Recently there has been some discussions among those of us who hang out at online at CLL forums such as ACOR and CLLSLL Yahoo Groups about the dosing of ibrutinib.
I am a strong believer in the power of these online communities to help us cope with our disease.
The problem inherent in peer to peer counsel is not the inaccuracy of the advice given as that also sadly too often occur in professional to patient counsel. The problem is more the lack of authority afforded any particular response. That said, if respect is earned, several regular contributors have earned my respect with their well reasoned and researched frequent comments online.
Often, especially with cutting edge therapies, the patient community is better informed about their rare disorder than the community healthcare professional who must handle the full spectrum of illness his or her chosen specialty demands.
For more on this subject see this article in BMJ provocatively titled: What happens when patients know more than their doctors? Experiences of health interactions after diabetes patient education: a qualitative patient-led study
Case in point: Dosing of ibrutinib.
The only approved dose for ibrutinib is four tablets a day for mantle cell lymphoma (MCL), which by the way is usually a nastier disease than CLL. The Imbruvica dosing is right on the package insert.
So the community oncologist dutifully looks up what the dose to use for CLL, and finding no FDA sanctioned guidance, recommends using the MCL dose. After all, the somewhat arbitrary dose of rituximab is the same across a wide spectrum of illness. Arbitrary because, according to legend, the original dosing was based upon how much rituximab was available, divided by how many trial patients needed it. That worked out to be 375/M2 and the rest is history.
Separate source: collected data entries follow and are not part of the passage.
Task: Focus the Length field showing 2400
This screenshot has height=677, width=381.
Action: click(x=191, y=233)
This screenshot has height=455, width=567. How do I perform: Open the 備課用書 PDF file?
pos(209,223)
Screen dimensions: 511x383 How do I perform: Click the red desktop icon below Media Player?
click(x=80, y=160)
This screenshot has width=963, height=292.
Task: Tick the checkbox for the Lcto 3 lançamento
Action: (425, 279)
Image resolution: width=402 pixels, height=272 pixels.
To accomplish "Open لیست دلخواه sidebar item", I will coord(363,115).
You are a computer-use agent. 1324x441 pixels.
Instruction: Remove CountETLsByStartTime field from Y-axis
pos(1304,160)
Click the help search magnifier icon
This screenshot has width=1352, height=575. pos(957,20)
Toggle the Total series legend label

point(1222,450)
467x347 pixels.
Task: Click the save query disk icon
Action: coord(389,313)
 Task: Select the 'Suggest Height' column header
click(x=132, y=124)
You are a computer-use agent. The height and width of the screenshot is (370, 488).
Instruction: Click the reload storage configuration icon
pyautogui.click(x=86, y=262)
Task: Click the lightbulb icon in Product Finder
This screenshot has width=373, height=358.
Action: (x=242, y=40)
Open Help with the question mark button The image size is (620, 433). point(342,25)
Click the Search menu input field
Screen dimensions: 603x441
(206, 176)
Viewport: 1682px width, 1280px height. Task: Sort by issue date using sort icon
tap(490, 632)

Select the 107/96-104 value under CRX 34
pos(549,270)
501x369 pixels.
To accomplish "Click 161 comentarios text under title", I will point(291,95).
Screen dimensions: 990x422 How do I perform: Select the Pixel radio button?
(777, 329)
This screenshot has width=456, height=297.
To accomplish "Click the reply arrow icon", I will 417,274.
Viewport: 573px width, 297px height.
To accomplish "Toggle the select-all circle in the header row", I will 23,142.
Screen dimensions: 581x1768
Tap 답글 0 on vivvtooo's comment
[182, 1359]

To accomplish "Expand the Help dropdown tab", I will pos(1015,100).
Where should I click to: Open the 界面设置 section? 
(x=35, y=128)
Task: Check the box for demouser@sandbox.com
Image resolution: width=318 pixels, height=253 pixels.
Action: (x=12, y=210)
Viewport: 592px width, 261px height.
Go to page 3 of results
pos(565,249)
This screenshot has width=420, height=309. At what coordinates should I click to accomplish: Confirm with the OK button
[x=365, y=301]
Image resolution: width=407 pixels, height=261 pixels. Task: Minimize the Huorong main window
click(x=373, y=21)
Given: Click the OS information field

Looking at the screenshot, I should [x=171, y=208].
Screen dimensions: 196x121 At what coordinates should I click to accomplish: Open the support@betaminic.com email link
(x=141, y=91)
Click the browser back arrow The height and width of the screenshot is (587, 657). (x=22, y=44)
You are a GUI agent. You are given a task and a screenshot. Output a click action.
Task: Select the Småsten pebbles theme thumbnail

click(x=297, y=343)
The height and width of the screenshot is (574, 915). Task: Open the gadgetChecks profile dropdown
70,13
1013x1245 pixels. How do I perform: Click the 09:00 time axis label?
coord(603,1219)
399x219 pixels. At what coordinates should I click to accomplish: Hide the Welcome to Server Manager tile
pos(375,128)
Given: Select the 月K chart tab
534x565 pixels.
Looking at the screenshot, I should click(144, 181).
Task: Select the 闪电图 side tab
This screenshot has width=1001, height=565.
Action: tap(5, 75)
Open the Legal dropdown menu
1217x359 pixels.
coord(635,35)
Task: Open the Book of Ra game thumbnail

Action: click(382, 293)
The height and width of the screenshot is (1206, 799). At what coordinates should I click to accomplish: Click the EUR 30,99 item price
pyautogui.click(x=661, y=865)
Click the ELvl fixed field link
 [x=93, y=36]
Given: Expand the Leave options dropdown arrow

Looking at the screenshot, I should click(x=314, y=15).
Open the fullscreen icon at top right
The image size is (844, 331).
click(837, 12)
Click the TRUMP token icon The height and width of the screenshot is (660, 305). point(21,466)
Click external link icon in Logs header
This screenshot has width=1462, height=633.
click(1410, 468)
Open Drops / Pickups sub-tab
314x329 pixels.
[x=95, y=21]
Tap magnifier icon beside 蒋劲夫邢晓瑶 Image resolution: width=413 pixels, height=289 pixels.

The circumstances are less arbitrary with ibrutinib. We know that ibrutinib works by irreversibly blocking BTK through covalent binding to cysteine-481. We know that the sweet spot for getting that site fully saturated is somewhere between two and three 140 mg. capsules a day.
Moreover we know that
mutation of cysteine-481binding site is an important cause of late resistance. Ibrutinib no longer fits, and the BTK pathway, and thus BCR signaling continues unabated. Not a good thing.One sure way to increase the odds of that sinister development is to start with a low dose of ibrutinib that only partially blocks the site, but allows a significant population of lymphocytes to continue to express BTK. That is the last thing we want in cancer therapy. What we want is a SHOCK AND AWE approach to cancer. We don't want the cancer cells retreating, regrouping, and later coming back to get us by probing our weak points.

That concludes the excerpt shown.